# ASSIGNED TASK
Of the entries below, repeat exactly only those lines from the one containing "You are a computer-use" through the last line, with pictures omitted.

# Screenshot grounding data
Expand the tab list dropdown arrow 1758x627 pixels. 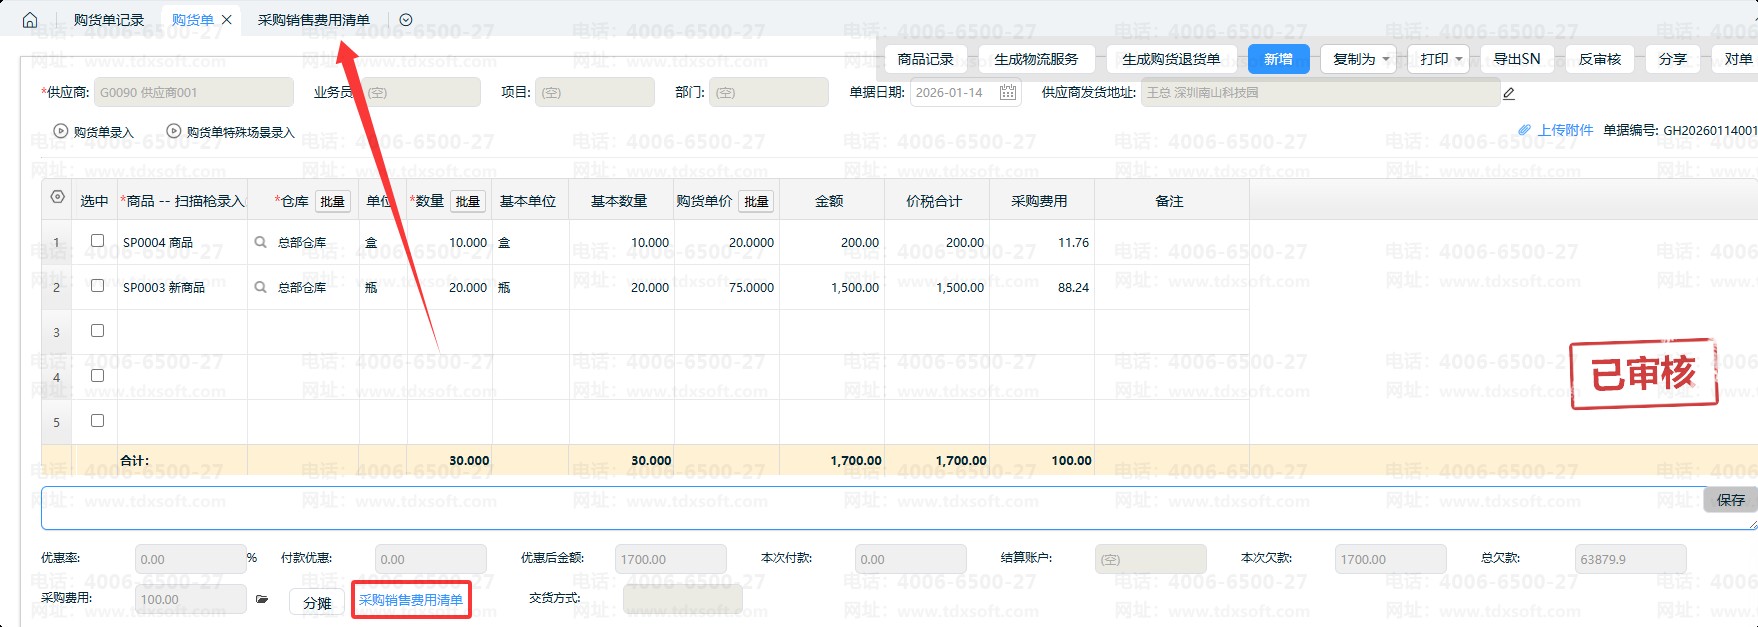tap(405, 20)
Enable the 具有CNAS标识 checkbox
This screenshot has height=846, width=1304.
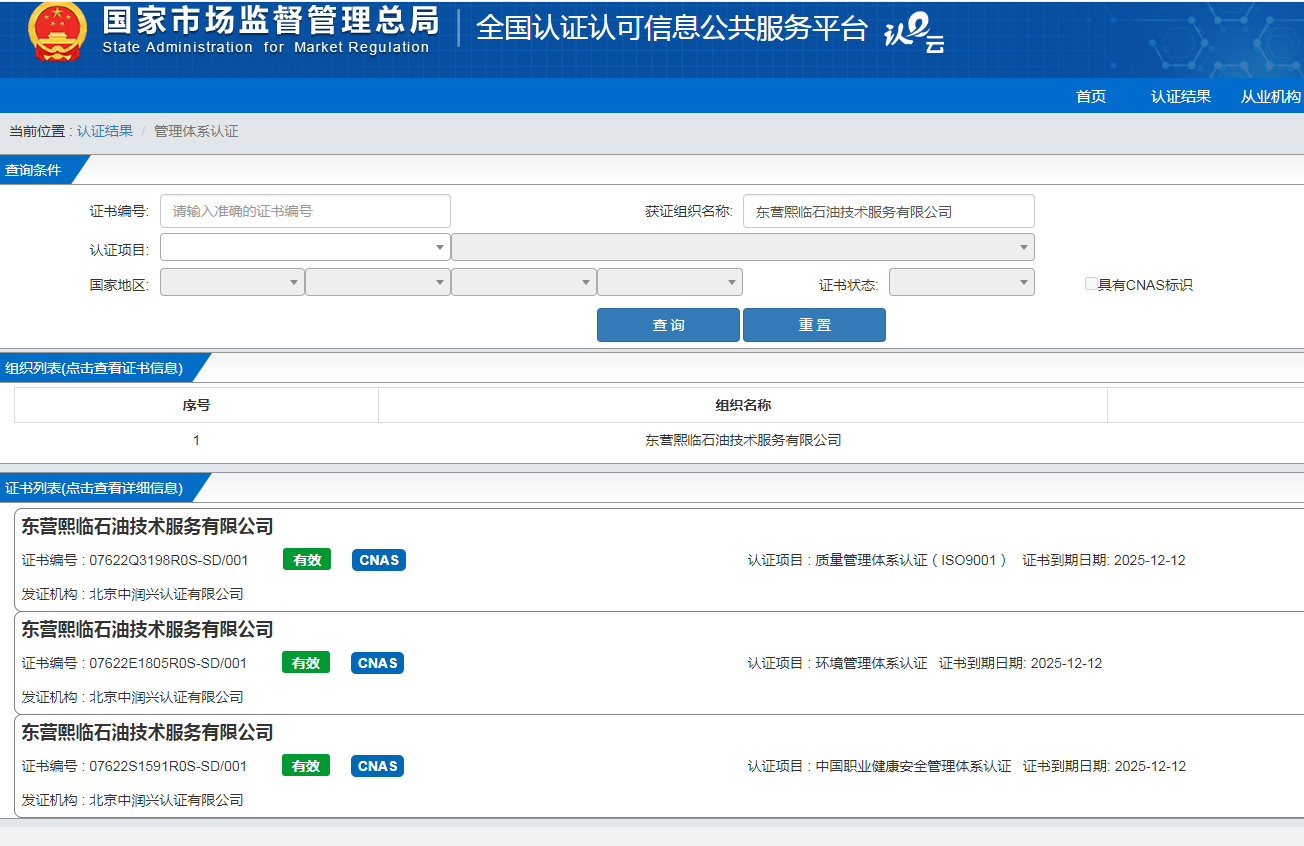pyautogui.click(x=1091, y=284)
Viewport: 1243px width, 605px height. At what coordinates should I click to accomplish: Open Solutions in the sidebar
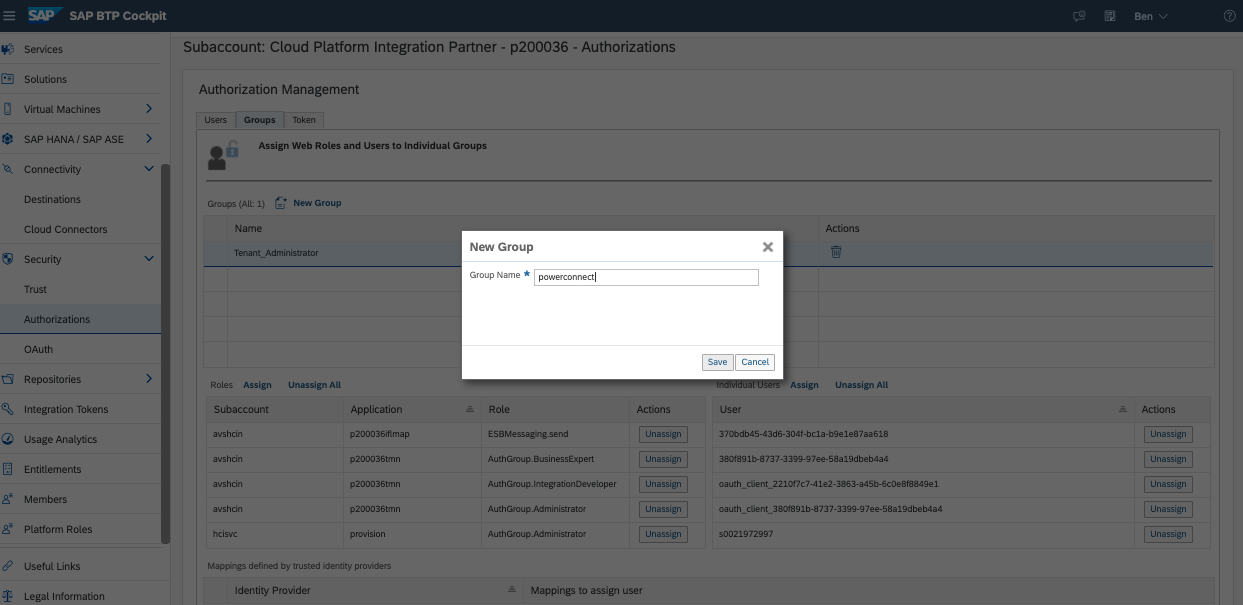pyautogui.click(x=44, y=78)
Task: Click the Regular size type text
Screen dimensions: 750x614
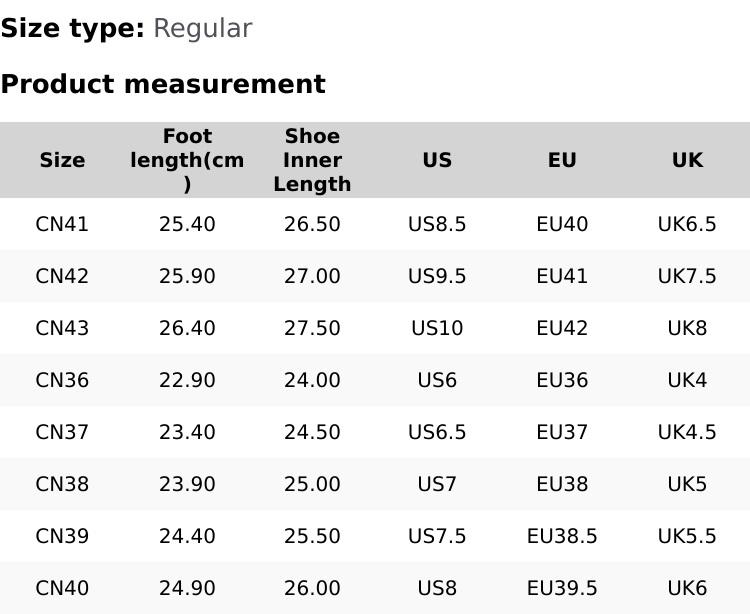Action: click(x=202, y=29)
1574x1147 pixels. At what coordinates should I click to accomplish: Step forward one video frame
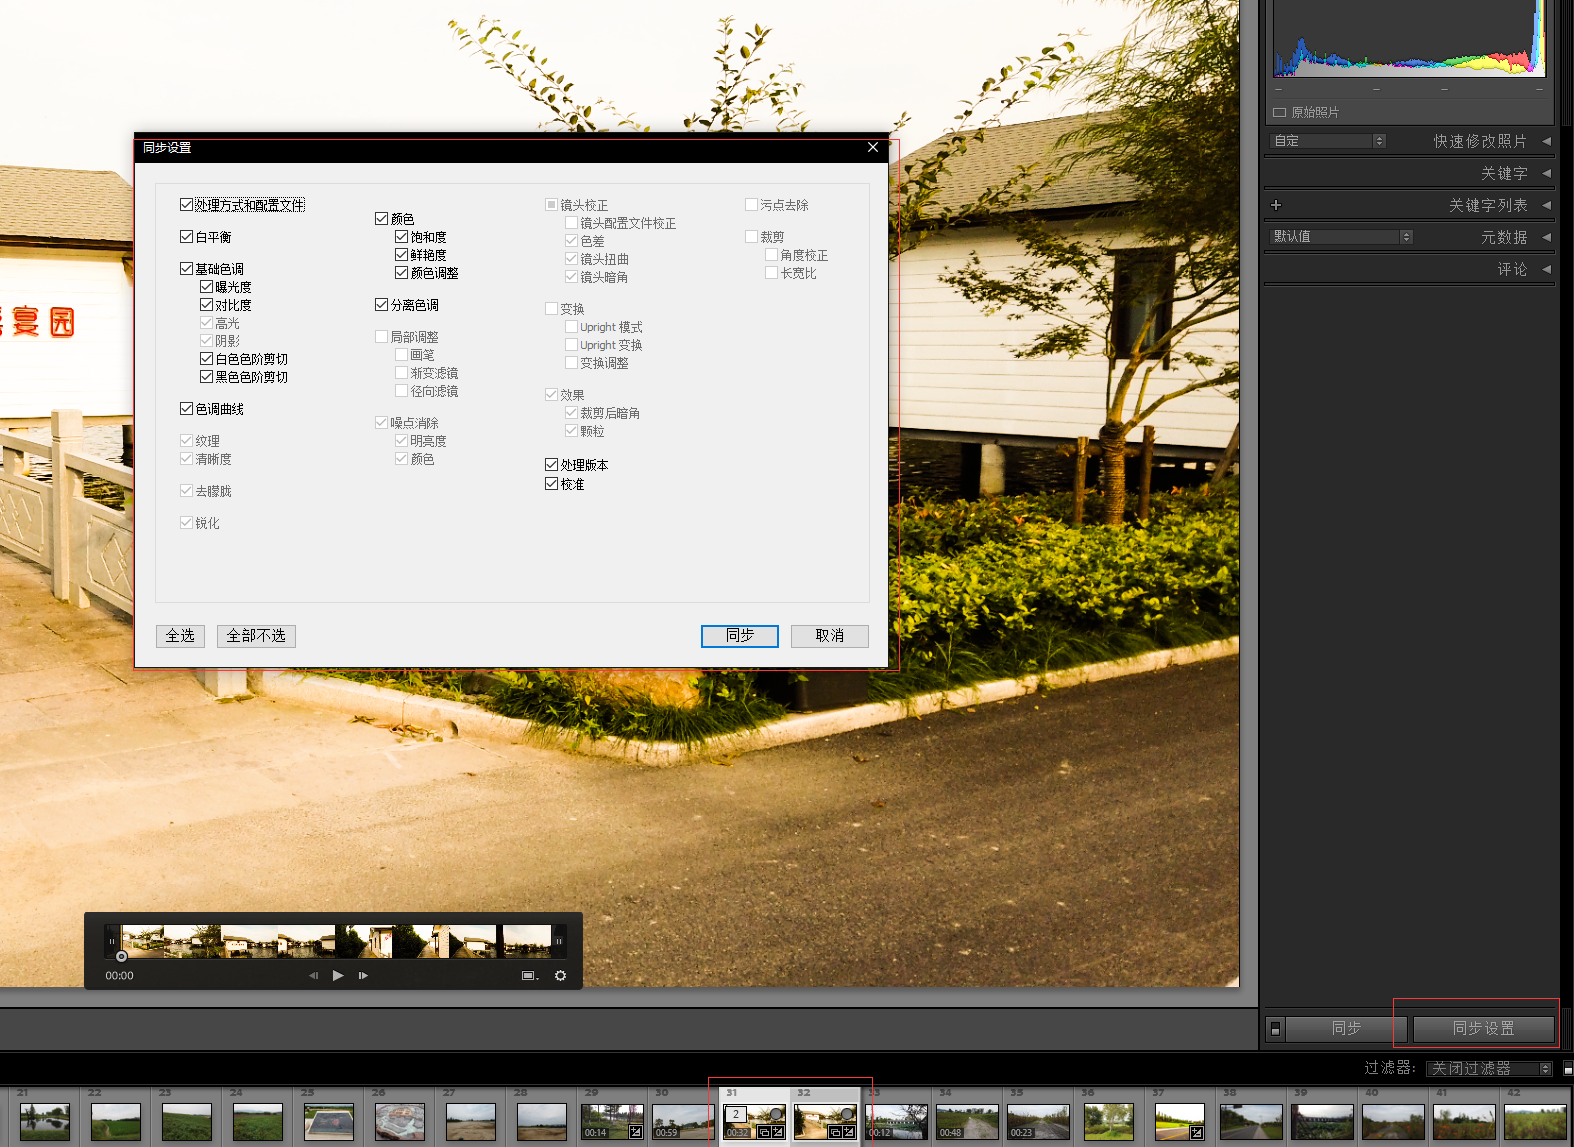tap(363, 975)
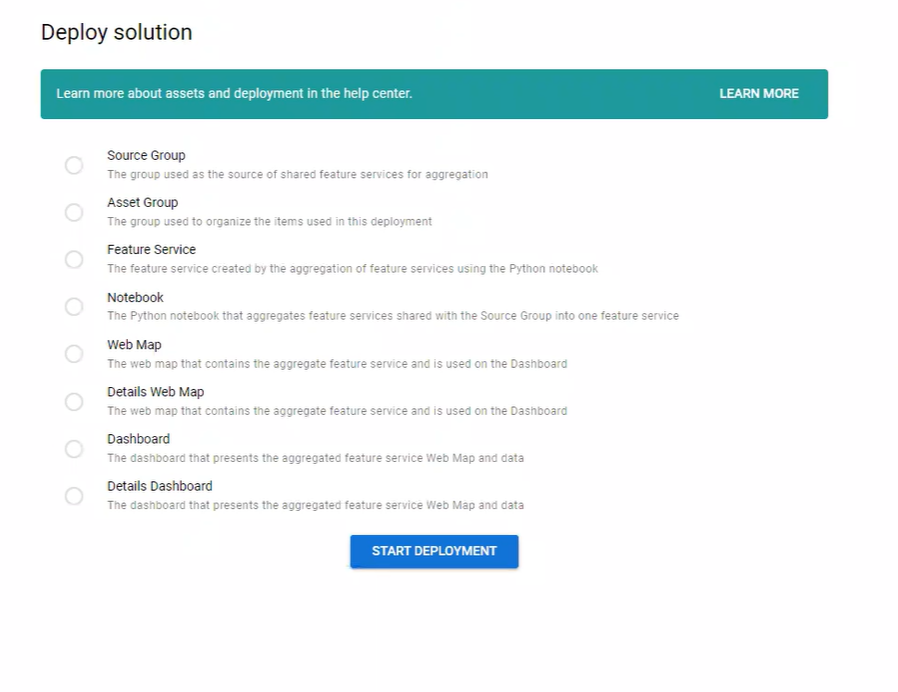
Task: Enable the Details Web Map radio circle
Action: 74,401
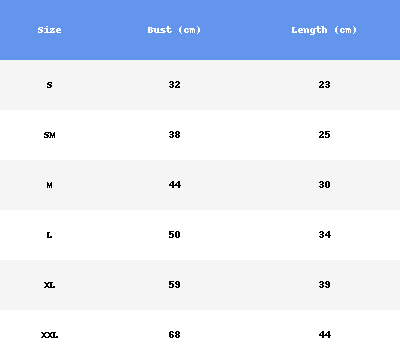This screenshot has height=360, width=400.
Task: Click the length value 30
Action: [x=324, y=185]
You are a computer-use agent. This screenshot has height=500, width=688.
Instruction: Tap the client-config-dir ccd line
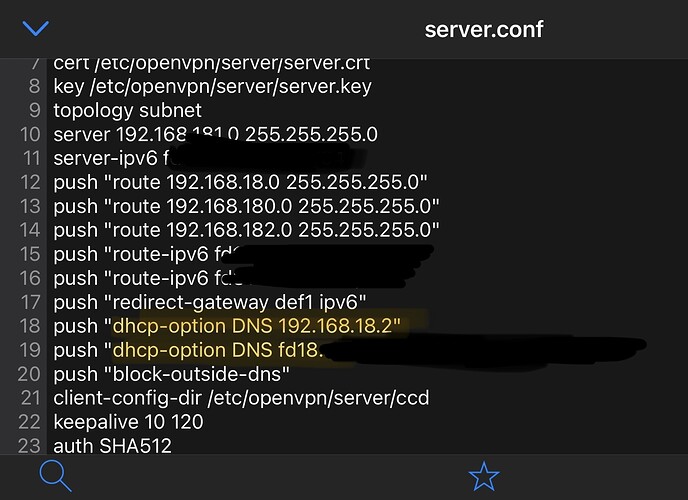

# TASK SOLUTION
You are a computer-use agent. This screenshot has height=500, width=688.
Instruction: Tap the client-config-dir ccd line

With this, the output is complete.